(Provided data)

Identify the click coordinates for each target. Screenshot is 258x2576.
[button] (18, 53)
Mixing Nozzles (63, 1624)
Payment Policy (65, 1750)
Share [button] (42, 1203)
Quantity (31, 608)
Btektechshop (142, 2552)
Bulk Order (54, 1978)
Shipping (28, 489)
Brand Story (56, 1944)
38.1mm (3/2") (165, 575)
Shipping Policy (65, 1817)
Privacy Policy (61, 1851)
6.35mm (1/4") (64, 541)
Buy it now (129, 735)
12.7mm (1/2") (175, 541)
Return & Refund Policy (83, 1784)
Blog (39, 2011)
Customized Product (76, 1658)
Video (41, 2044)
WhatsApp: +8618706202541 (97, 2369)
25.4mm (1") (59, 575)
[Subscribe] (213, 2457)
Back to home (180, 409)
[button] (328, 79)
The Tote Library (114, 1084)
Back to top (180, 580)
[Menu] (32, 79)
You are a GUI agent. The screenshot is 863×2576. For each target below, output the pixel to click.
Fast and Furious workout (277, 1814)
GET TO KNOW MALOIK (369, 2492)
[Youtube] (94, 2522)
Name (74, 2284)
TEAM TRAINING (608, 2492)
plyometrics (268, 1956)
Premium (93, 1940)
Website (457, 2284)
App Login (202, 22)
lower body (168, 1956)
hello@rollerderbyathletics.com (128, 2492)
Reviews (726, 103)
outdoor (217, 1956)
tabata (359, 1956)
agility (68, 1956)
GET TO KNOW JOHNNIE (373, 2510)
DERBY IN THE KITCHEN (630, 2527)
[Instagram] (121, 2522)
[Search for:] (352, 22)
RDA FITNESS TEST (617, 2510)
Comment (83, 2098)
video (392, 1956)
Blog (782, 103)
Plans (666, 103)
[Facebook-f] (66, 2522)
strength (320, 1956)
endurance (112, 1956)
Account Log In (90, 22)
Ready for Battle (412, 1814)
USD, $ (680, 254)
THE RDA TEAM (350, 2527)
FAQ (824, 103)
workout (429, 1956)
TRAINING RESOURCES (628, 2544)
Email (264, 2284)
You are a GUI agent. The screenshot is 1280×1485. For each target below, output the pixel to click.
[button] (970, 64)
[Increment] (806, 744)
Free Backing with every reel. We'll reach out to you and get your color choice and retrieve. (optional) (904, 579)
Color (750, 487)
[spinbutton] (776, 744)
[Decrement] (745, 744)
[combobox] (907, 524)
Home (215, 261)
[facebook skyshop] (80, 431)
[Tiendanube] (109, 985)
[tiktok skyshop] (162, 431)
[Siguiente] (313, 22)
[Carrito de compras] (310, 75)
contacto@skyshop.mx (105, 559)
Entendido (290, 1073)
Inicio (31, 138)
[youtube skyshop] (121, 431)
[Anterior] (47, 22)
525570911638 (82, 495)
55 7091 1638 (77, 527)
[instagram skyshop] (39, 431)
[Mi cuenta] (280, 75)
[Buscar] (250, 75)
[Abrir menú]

(End Provided data)

■ **What to produce**:
Copy each entry exactly.

■ **Response to this exercise**:
Identify the click coordinates for each target. Screenshot is 258x2576.
[button] (18, 53)
Mixing Nozzles (63, 1624)
Payment Policy (65, 1750)
Share [button] (42, 1203)
Quantity (31, 608)
Btektechshop (142, 2552)
Bulk Order (54, 1978)
Shipping (28, 489)
Brand Story (56, 1944)
38.1mm (3/2") (165, 575)
Shipping Policy (65, 1817)
Privacy Policy (61, 1851)
6.35mm (1/4") (64, 541)
Buy it now (129, 735)
12.7mm (1/2") (175, 541)
Return & Refund Policy (83, 1784)
Blog (39, 2011)
Customized Product (76, 1658)
Video (41, 2044)
WhatsApp: +8618706202541 (97, 2369)
25.4mm (1") (59, 575)
[Subscribe] (213, 2457)
Back to home (180, 409)
[button] (328, 79)
The Tote Library (114, 1084)
Back to top (180, 580)
[Menu] (32, 79)
You are a GUI agent. The screenshot is 863×2576. For each target below, output the pixel to click.
Fast and Furious workout (277, 1814)
GET TO KNOW MALOIK (369, 2492)
[Youtube] (94, 2522)
Name (74, 2284)
TEAM TRAINING (608, 2492)
plyometrics (268, 1956)
Premium (93, 1940)
Website (457, 2284)
App Login (202, 22)
lower body (168, 1956)
hello@rollerderbyathletics.com (128, 2492)
Reviews (726, 103)
outdoor (217, 1956)
tabata (359, 1956)
agility (68, 1956)
GET TO KNOW JOHNNIE (373, 2510)
DERBY IN THE KITCHEN (630, 2527)
[Instagram] (121, 2522)
[Search for:] (352, 22)
RDA FITNESS TEST (617, 2510)
Comment (83, 2098)
video (392, 1956)
Blog (782, 103)
Plans (666, 103)
[Facebook-f] (66, 2522)
strength (320, 1956)
endurance (112, 1956)
Account Log In (90, 22)
Ready for Battle (412, 1814)
USD, $ (680, 254)
THE RDA TEAM (350, 2527)
FAQ (824, 103)
workout (429, 1956)
TRAINING RESOURCES (628, 2544)
Email (264, 2284)
You are a GUI agent. The screenshot is 1280×1485. For each target below, output the pixel to click.
[button] (970, 64)
[Increment] (806, 744)
Free Backing with every reel. We'll reach out to you and get your color choice and retrieve. (optional) (904, 579)
Color (750, 487)
[spinbutton] (776, 744)
[Decrement] (745, 744)
[combobox] (907, 524)
Home (215, 261)
[facebook skyshop] (80, 431)
[Tiendanube] (109, 985)
[tiktok skyshop] (162, 431)
[Siguiente] (313, 22)
[Carrito de compras] (310, 75)
contacto@skyshop.mx (105, 559)
Entendido (290, 1073)
Inicio (31, 138)
[youtube skyshop] (121, 431)
[Anterior] (47, 22)
525570911638 (82, 495)
55 7091 1638 (77, 527)
[instagram skyshop] (39, 431)
[Mi cuenta] (280, 75)
[Buscar] (250, 75)
[Abrir menú]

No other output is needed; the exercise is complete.